Early embryo development in Fucus distichus is auxin sensitive

Abstract

Auxin and polar auxin transport have been implicated in controlling embryo development in land plants. The goal of these studies was to determine if auxin and auxin transport are also important during the earliest stages of development in embryos of the brown alga Fucus distichus. Indole-3-acetic acid (IAA) was identified in F. distichus embryos and mature tissues by gas chromatography-mass spectroscopy. F. distichus embryos accumulate [(3)H]IAA and an inhibitor of IAA efflux, naphthylphthalamic acid (NPA), elevates IAA accumulation, suggesting the presence of an auxin efflux protein complex similar to that found in land plants. F. distichus embryos normally develop with a single unbranched rhizoid, but growth on IAA leads to formation of multiple rhizoids and growth on NPA leads to formation of embryos with branched rhizoids, at concentrations that are active in auxin accumulation assays. The effects of IAA and NPA are complete before 6 h after fertilization (AF), which is before rhizoid germination and cell division. The maximal effects of IAA and NPA are between 3.5 and 5 h AF and 4 and 5.5 h AF, respectively. Although, the location of the planes of cell division was significantly altered in NPA- and IAA-treated embryos, these abnormal divisions occurred after abnormal rhizoid initiation and branching was observed. The results of this study suggest that auxin acts in the formation of apical basal patterns in F. distichus embryo development.

Figure 1

IAA is present in F. distichus embryos as demonstrated by a TIC of methylated, HPLC-purified samples of free IAA from F. distichus fruiting tips. The ions at m/z 130 and 189 are the quinolinium ion and molecular ion, respectively, of the methylated ester of the endogenous IAA. Additional fragments of the endogenous IAA are an unmarked peak at m/z 77 and a peak at 103. Ions at m/z 136 and 195 are the quinolinium ion and molecular ion from the [¹³C]-IAA internal standard.

Figure 2

IAA accumulation into F. distichus zygotes is not saturable. Accumulation of [³H]IAA into F. distichus zygotes was measured in the presence of a range of unlabeled IAA concentrations but with a constant 25 nm concentration of [³H]IAA. The total IAA accumulation was calculated using the tracer IAA and is plotted as a function of added cold IAA.

Figure 3

IAA and NPA led to multiple and branched rhizoids. F. distichus embryos were grown for 48 h in the dark in ASW or in the presence of 50 μm IAA or 50 μm NPA as indicated.

Figure 4

NPA and triiodobenzoic acid (TIBA) cause abnormal embryo development in the dark. The percentage of F. distichus embryos with branched and/or multiple rhizoids are reported in response to treatment with BA, NPA, and TIBA at 50 μm after 48 h. The average and se of three separate experiments are reported. Asterisk, P < 0.005 as judged by Student's t test, showing a statistical difference from BA-treated control.

Figure 5

IAA and NPA led to dose-dependent changes in F. distichus embryo development. The percentage of the total number of embryos with multiple or branched rhizoids after culture for 48 h in ASW containing either NPA or IAA is plotted as a function of concentration of added compound. Results from a representative experiment are shown that was repeated three times.

Figure 6

Zygotes are sensitive to NPA and IAA treatment early in development.

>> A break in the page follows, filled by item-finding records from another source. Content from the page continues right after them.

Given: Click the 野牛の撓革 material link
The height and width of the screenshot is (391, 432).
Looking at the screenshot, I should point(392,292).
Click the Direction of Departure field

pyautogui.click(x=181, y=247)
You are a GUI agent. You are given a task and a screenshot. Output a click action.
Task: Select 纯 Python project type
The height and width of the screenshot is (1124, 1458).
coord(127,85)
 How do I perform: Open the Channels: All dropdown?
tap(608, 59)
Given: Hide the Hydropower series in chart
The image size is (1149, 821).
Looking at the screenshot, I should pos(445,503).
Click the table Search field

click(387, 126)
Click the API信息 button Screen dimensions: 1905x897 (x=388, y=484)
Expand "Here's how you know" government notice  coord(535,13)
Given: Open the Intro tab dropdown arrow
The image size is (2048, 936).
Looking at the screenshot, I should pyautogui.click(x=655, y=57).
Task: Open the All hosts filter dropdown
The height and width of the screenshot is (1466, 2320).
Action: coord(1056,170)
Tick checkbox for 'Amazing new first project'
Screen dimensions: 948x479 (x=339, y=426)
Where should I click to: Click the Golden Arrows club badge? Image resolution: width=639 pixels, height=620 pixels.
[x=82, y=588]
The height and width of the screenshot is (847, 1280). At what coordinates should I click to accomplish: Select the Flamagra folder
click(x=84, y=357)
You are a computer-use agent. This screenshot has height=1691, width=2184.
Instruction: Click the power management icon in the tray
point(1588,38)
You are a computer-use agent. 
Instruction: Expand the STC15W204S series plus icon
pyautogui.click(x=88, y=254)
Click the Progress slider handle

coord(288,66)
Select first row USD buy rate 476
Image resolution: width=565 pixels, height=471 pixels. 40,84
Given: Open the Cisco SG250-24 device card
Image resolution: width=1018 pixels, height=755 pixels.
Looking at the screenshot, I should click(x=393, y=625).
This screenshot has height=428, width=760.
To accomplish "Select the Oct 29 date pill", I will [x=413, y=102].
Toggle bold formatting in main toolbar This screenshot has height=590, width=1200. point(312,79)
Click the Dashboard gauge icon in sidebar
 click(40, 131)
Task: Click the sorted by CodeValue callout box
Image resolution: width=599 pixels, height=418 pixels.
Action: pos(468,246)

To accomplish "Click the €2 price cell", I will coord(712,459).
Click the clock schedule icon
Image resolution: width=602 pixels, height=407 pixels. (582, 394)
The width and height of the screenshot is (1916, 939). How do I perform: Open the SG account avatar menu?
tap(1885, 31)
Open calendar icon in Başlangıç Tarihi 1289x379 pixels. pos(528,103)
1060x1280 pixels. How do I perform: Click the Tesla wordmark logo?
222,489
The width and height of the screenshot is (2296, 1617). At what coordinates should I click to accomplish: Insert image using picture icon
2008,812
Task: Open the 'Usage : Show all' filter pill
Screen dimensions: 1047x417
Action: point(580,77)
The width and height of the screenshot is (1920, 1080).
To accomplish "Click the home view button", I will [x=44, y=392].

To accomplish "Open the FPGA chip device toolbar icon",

A, The number of multiple or branched embryos after treatments with 50 μm IAA or NPA, respectively, for 1 h at various times during the first 15 h AF. B, The effect of IAA and NPA treatments for 30 min during the first 6 h AF on multiple and branched rhizoids, respectively. The average and se of three or four separate experiments are reported in A and B, respectively.

Figure 7

IAA and NPA alter position of division planes in F. distichus embryos. F. distichus embryos were stained with FDA and transverse (parallel to the coverslip) views of division planes in ASW are shown for untreated embryos for 12 (A), 24 (B), and 48 (C) h or with embryos treated with 50 μm IAA for 12 (D), 24 (E) or 48 (F) h, or embryos treated with 50 μm NPA for 12 (G), 24 (H), or 48 (I) h. Size bars = 50 μm.